Gales Batter Hesketh Qualifiers
Published: 11 May 2009
Glenmuir PGA Professional Championship Results Release
Gales blowing at 40 miles an hour along the Southport coast derailed most of the 71-strong field of battling professionals at Hesketh in the qualifying round of the flagship event for Britain and Ireland’s top club professionals.
And the scorecards of Wigan’s Craig Corrigan, Barry Taylor from Houghwood, St Helens, and Richmond’s (North Yorkshire) James Cousins, adding up to a five-over 76, proved to be the best of the day in the north-west test for the Glenmuir PGA Professional Championship.
“It was an absolute nightmare”, said Corrigan, the 40-year-old Haigh Hall pro. “I had a card of one birdie and six bogeys, and just avoided the worst of the disasters out there. To give you an example of how severe the wind was – at the 346-yard 10th I had to use a five-iron into the teeth of the gale to cover just 130 yards to the green, and that was probably my finest shot of the day. The ball landed 10 feet away...and no, I didn’t hole the putt!”
Club selection for everyone proved the biggest headache of a day where play began just before 8am and ended almost 10 hours later. Downwind at the 382-yard opening hole, Corrigan hit in a gap wedge for his second shot to 25 feet – and did hole that one for his solitary birdie of the round.

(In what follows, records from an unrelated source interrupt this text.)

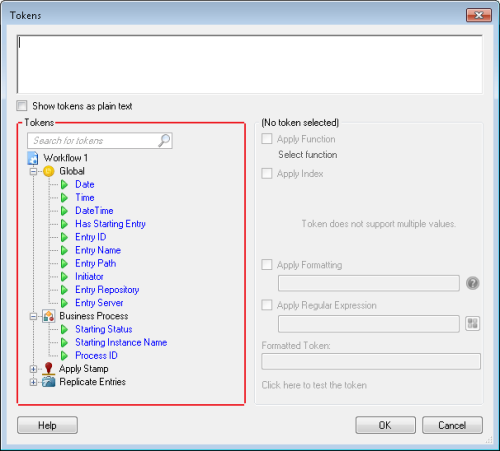This screenshot has height=451, width=500.
Task: Click the red Apply Stamp icon
Action: tap(49, 369)
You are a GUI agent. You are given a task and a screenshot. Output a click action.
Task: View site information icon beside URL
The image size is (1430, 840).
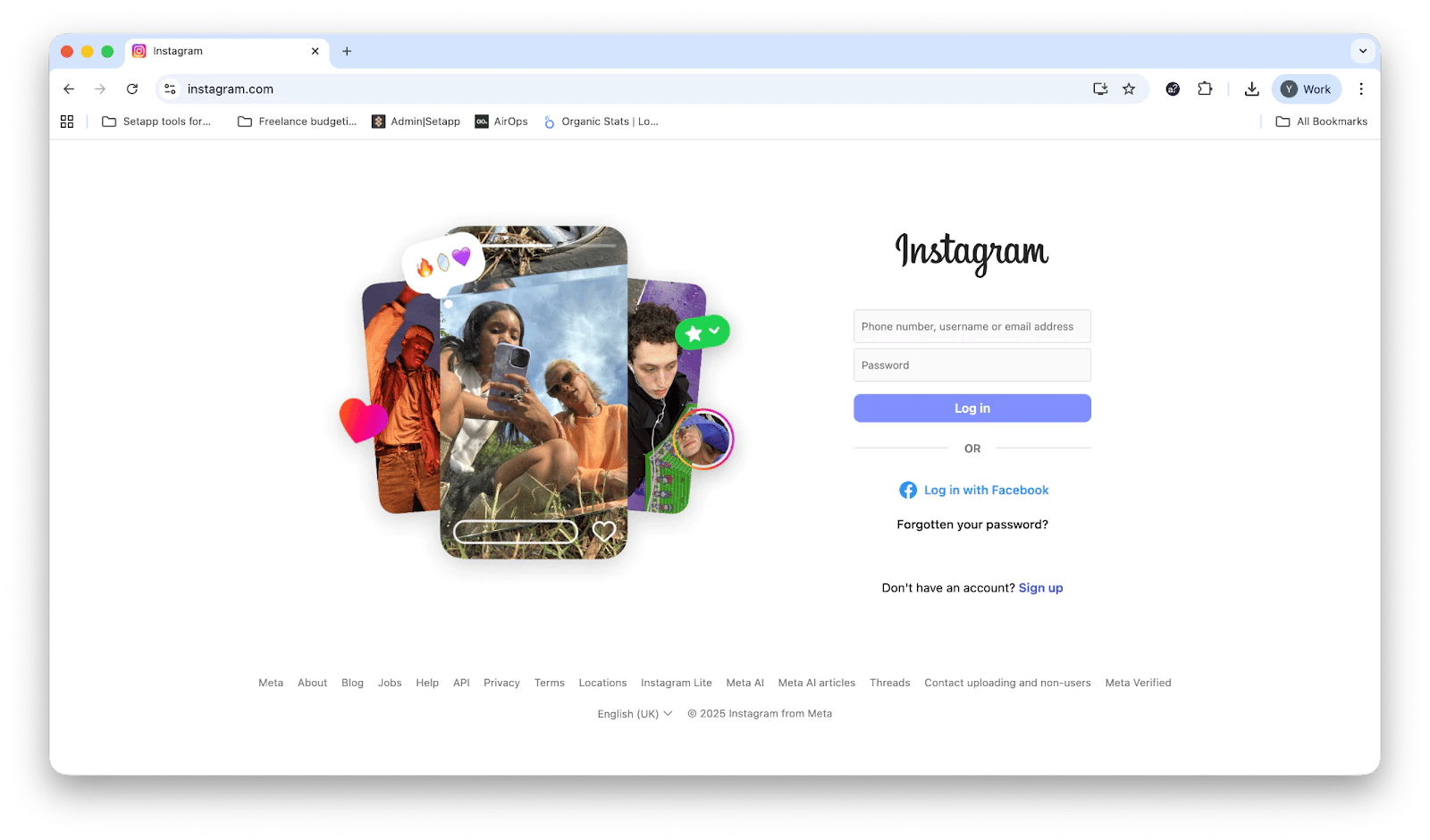click(170, 89)
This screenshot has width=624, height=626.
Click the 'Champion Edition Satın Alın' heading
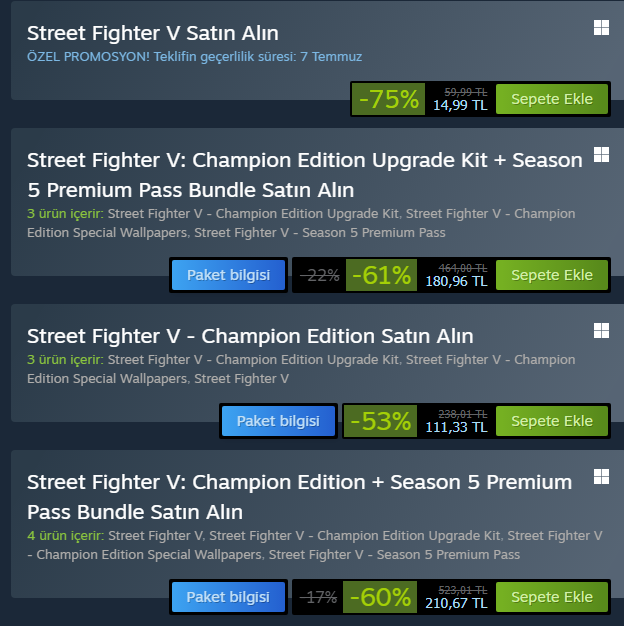click(x=250, y=336)
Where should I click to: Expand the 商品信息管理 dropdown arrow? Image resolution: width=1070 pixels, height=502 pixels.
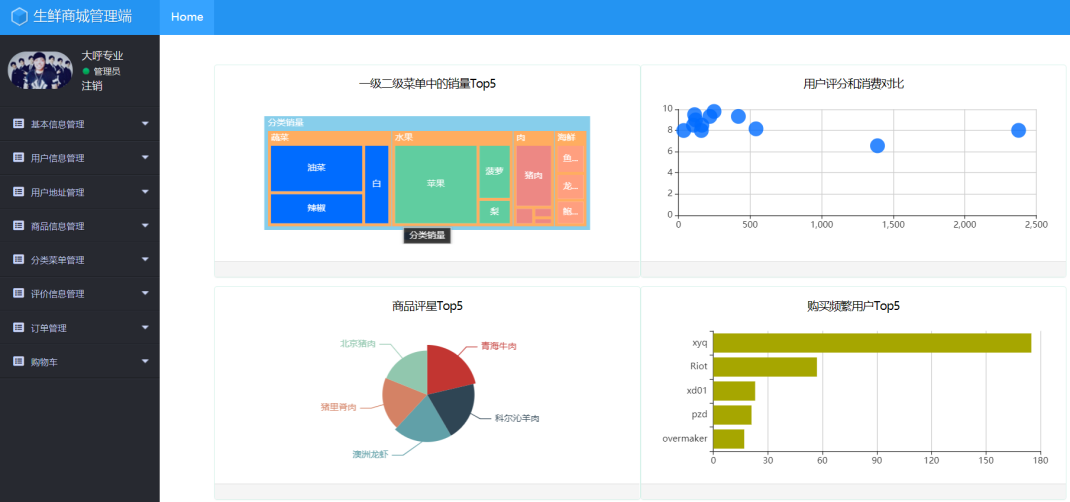click(x=145, y=226)
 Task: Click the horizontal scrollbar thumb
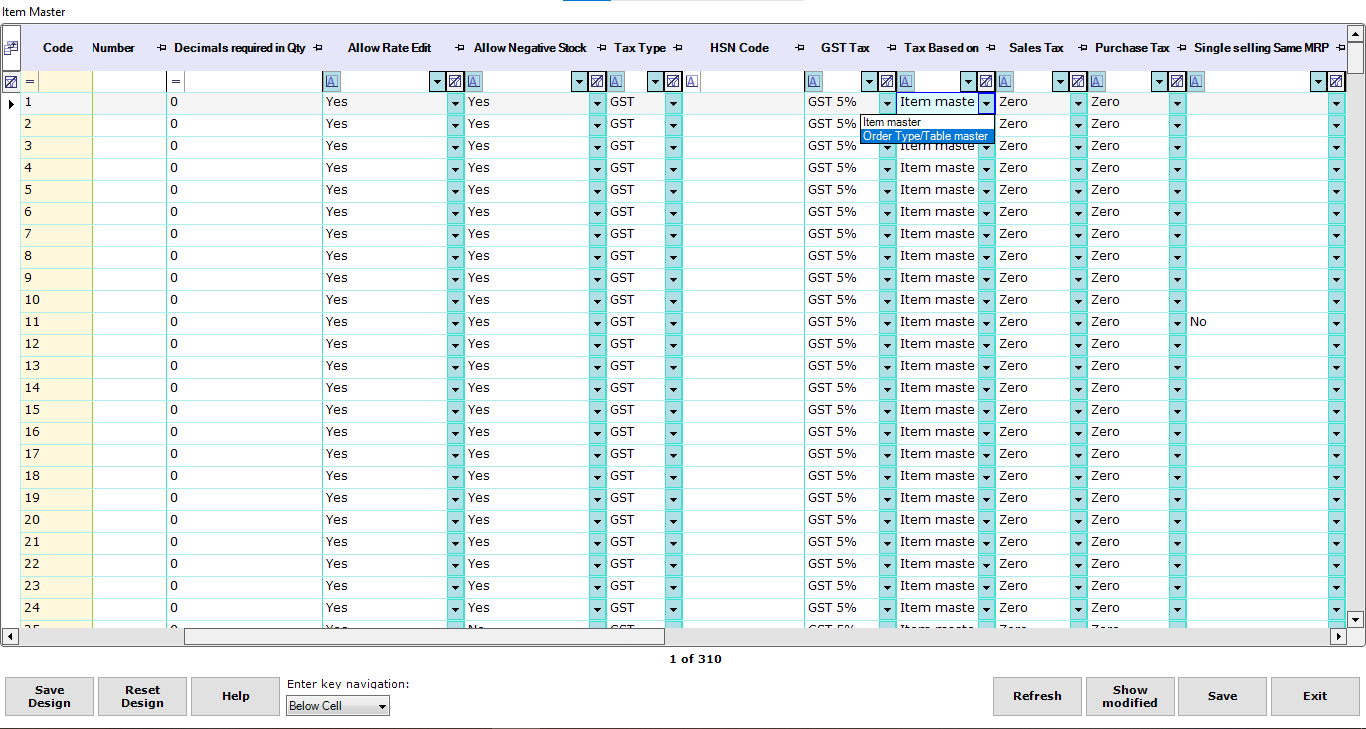pos(424,636)
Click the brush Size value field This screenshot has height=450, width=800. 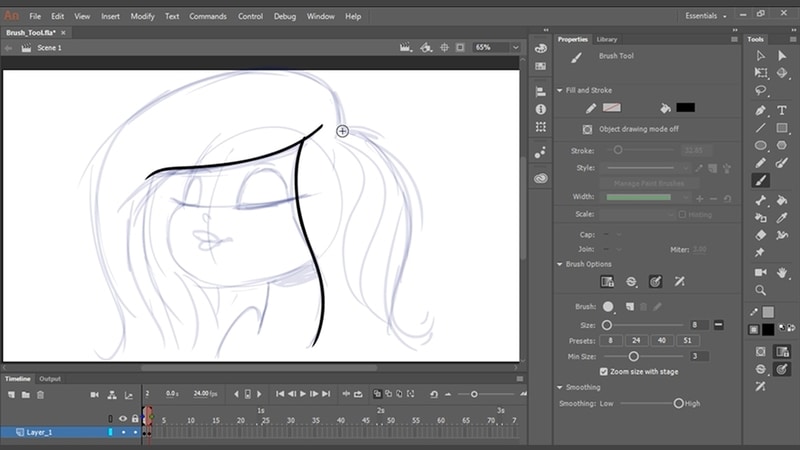click(x=699, y=325)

“I dropped shots at 11 and 12, and that’s where I thought the round was beginning to run away from me. Two more bogeys came (at 14 and 16), and by the time I came off the course, I was just glad to get finished. I knew 76 would qualify for the final, but didn’t imagine I’d finish top.”
The mad-keen Wigan fan (“we just seemed doomed to be a feeder club for more fashionable Premiership sides”, he complained) is now enthusing about the Glenmuir 72-hole final, being played from June 16-19 at Dundonald Links, near Troon. Like so many English players, he hasn’t played the course.

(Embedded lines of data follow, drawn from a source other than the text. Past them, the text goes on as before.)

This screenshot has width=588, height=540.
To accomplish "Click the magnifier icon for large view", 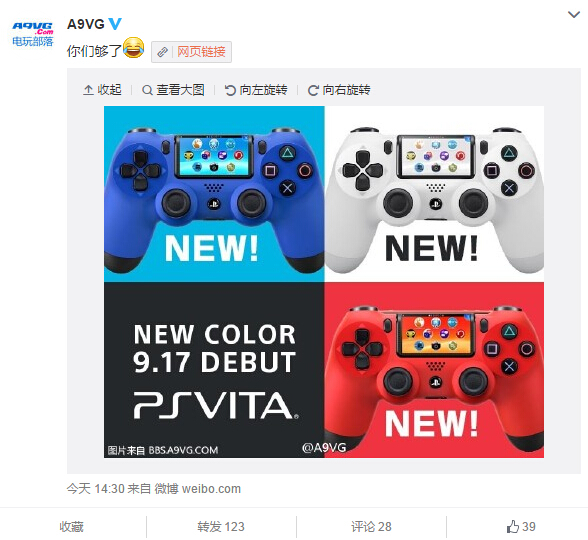I will click(147, 90).
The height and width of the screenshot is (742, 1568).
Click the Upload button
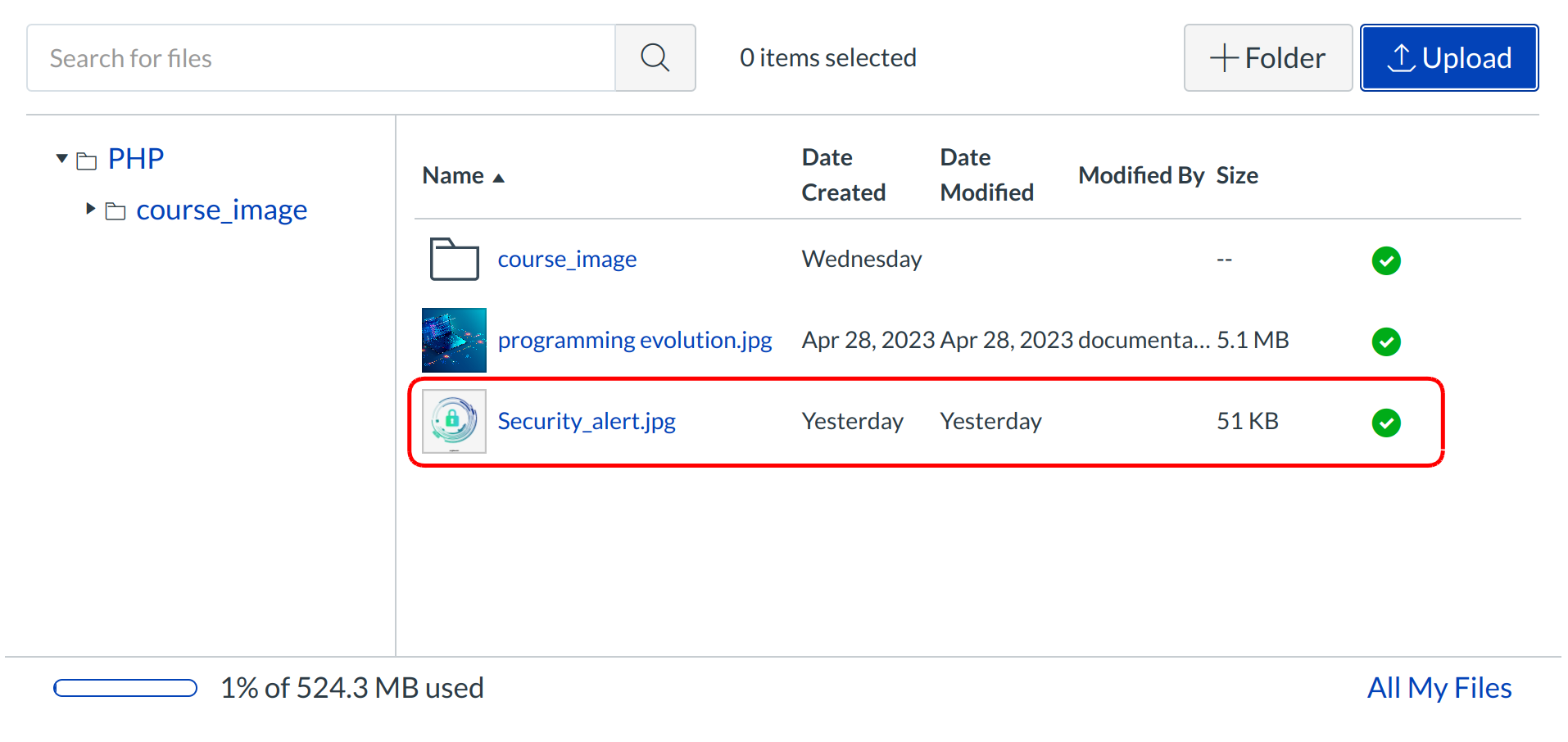[x=1448, y=58]
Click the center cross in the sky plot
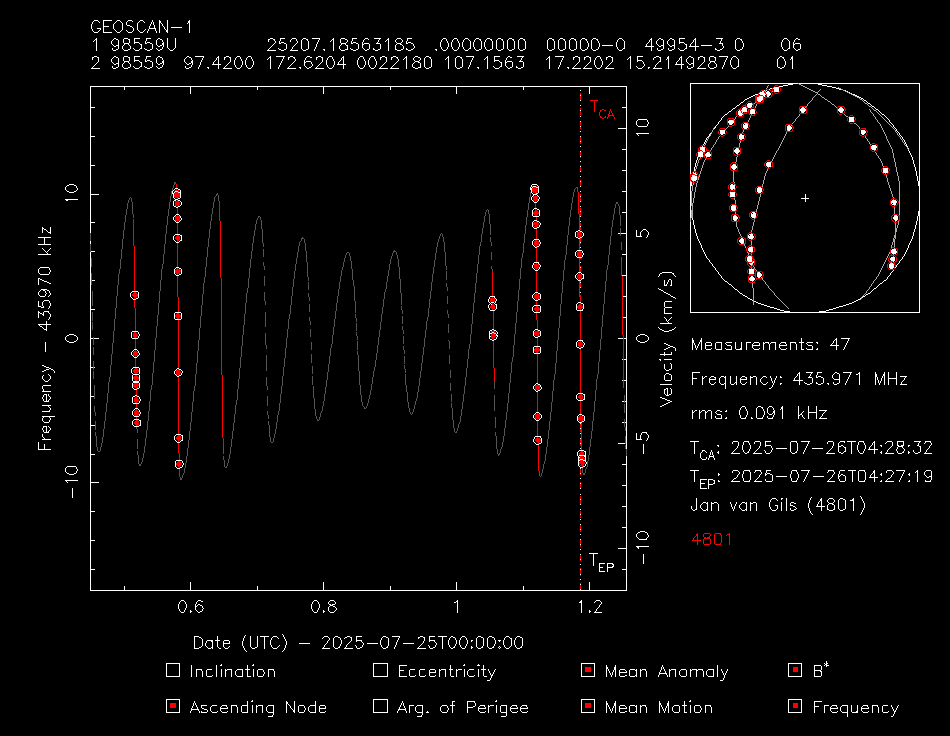Viewport: 950px width, 736px height. (805, 198)
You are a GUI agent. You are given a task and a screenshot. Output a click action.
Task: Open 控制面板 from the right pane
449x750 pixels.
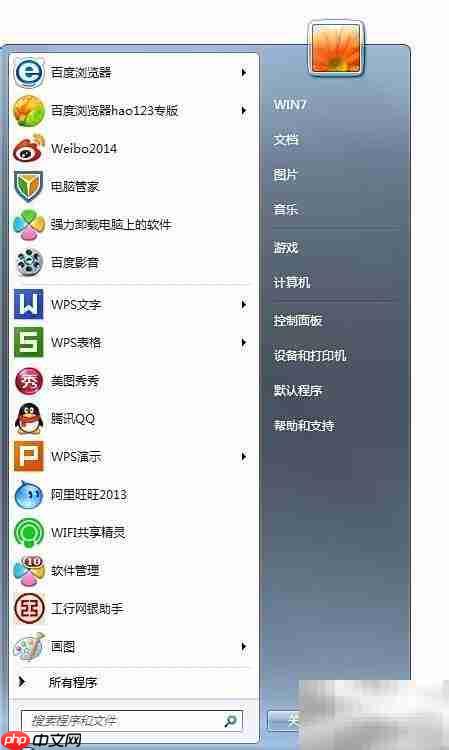298,320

“But I’ve heard a lot of great reports about it. It must be good to have held a European Tour school qualifying round last year.”
Taylor has been more intent in recent years on playing rather than taking a pro’s club job (he won last year’s Tamsel Tour and the Players’ Tour Order of Merits) but he showed that committing to the latter hasn’t dimmed his playing ability.
“I didn’t start too cleverly – five bogeys in the first six holes – but a birdie and a bogey on the back nine, finishing with a 20-footer for par on the last, chirped me up, especially in these dire conditions.”
Cousins was anxious to give credit to his dad Teri, the pro at Silverdale near Carnforth. “He’s looked after my swing for a long time”, said the 32-year-old. “But out there it was more damage limitation than anything else. You just had to try and keep the ball in play, because the rough was pretty penal.”
Cousins, out in 40, five over, played a master shot at the 174-yard 16th, hitting a No 2 rescue wood to 25 feet and holing for a rare birdie. He’d made his only other gain of the round, at the par-five 13th.
Tied for fourth place, on 77, came former European Tour winner, Paul Eales, now known as much for his radio broadcasting as wielding his clubs, and the North Region’s 2003 Order of Merit winner, Jonathan Cheetham. The Gatley pro had an even more graphic tale of misjudging the Hesketh wind.
“I had 156 yards left on the long seventh, hit a four-iron out of my boots – and it died 126 yards later. Mind you, in a perverse sort of way, because it was so windy, the round was almost enjoyable.”